Microsoft is not on your side when it comes to privacy and data security. It has made this abundantly clear both by its actions and by the statements of its senior leadership. However much anyone here might like VS Code, it is still a Microsoft product, while the alternative under discussion is not.
I'm genuinely surprised so many people seem to be leaping to the defence of VS Code here. Why? It's the same application, just made worse by Microsoft's telemetry (and the accompanying infamously opaque privacy policies). Unless you need one of the extensions that is tied specifically to the official Microsoft version, why wouldn't you go with the safer option?
I'm not defending MS just curious. Safer option is not convinent by any means. The fork linked is also open to malicious behaviour. The maintainer can sneak in any code, issues we seen similar to npm.

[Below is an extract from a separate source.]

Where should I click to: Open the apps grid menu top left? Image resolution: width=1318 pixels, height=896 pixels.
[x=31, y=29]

So if you feel this way about MS then you cant be on Windows. Apple have also been known to report users location secretley on iPhones. I'm on OSX and i dont entirely trust them either. Theres too many holes here, really have to patch them all if this is the stance we are taking.
Theres too many holes here, really have to patch them all if this is the stance we are taking.

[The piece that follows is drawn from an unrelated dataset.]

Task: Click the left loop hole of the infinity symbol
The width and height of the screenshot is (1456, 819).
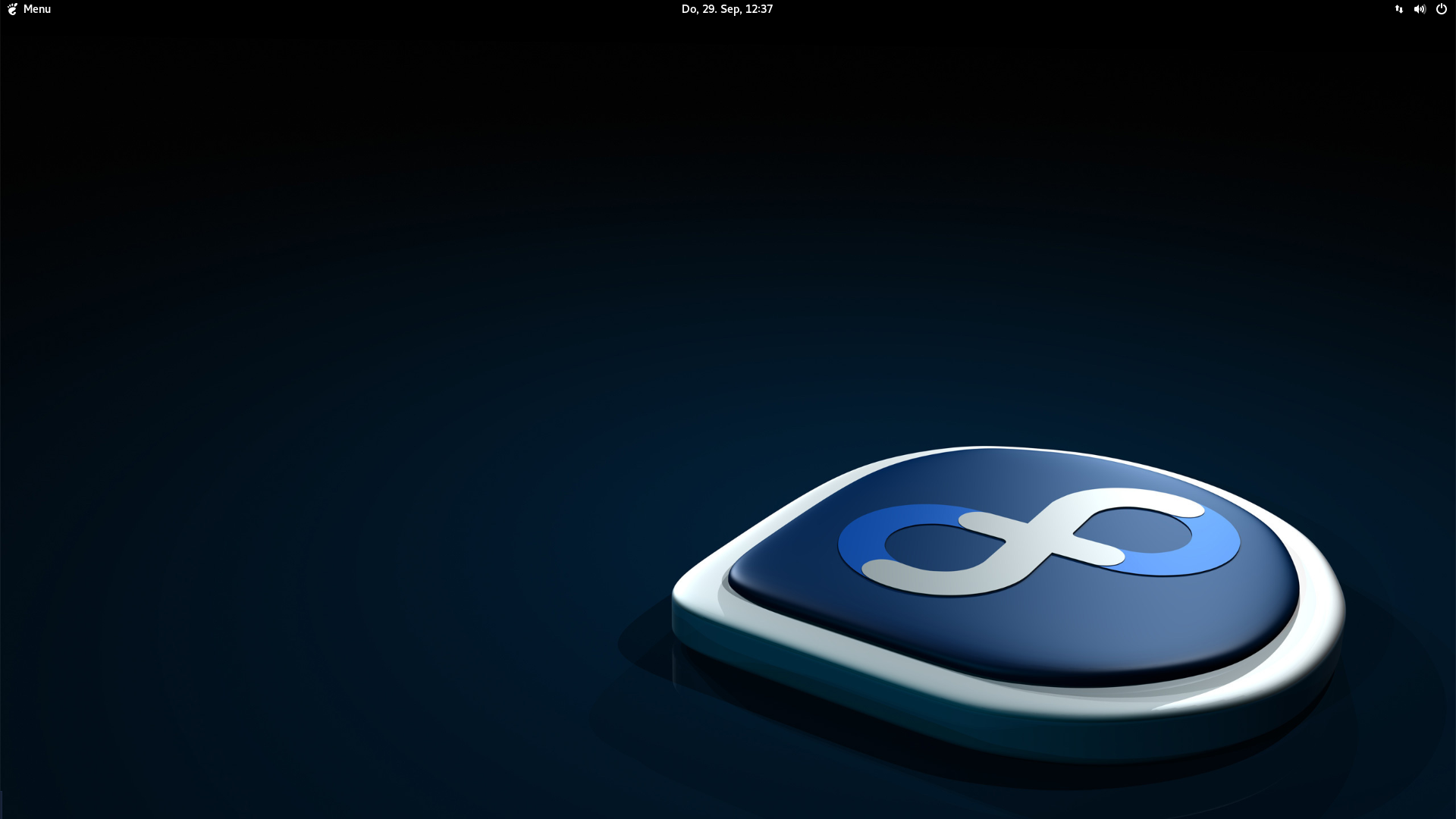Action: (940, 546)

I agree that the modern spyware infesting our operating systems is also a significant concern. I disagree that having more than one problem to deal with is a good argument for not trying to solve the one at hand.

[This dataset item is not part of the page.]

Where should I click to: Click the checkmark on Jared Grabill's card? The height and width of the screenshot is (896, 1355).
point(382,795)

Do you guys turn JS off completely while surfing the net because you don't like someone analyzing your uses? It's hard to imagine what your comfortable life would look like.
For the same reason offbrand Firefox builds are called things like Icecat. Mozilla/Microsoft make the code available as open source, but that doesn't include a license to use the official name/logo or the company's brand. So if you roll and distribute a build without their authorization, you have to call it something else.
I’m sure Microsoft would hate any tweaked version hosted by third-party developers to use their branding (even if the only change is tweaking a few configuration variables by default)
You don't need to remove branding to disable tracking for corporates like Amazon. For example, They might have some firewall in the network which blocks tracking API.
You need to remove branding to be allowed by Microsoft to distribute an unofficial build. You need to distribute an unofficial build to make sure that the application isn't trying to find holes that might have been accidentally left in your firewall. (Quick, without googling, which ports and dest IPs do you need to block? Which ports/dest IPs will you need to block in the next version that hasn't been released yet? Yeah, a losing battle.)
Note that this only includes Microsoft's telemetry, and it seems that Microsoft uses the built in telemetry tooling within their extensions. However, community extensions can still use their own telemetry, which this wouldn't prevent.
Is there a listing maintained of all the telemetry info. sent? I personally am not in principle against telemetry, if they do not leak any private info. and are not to chatty.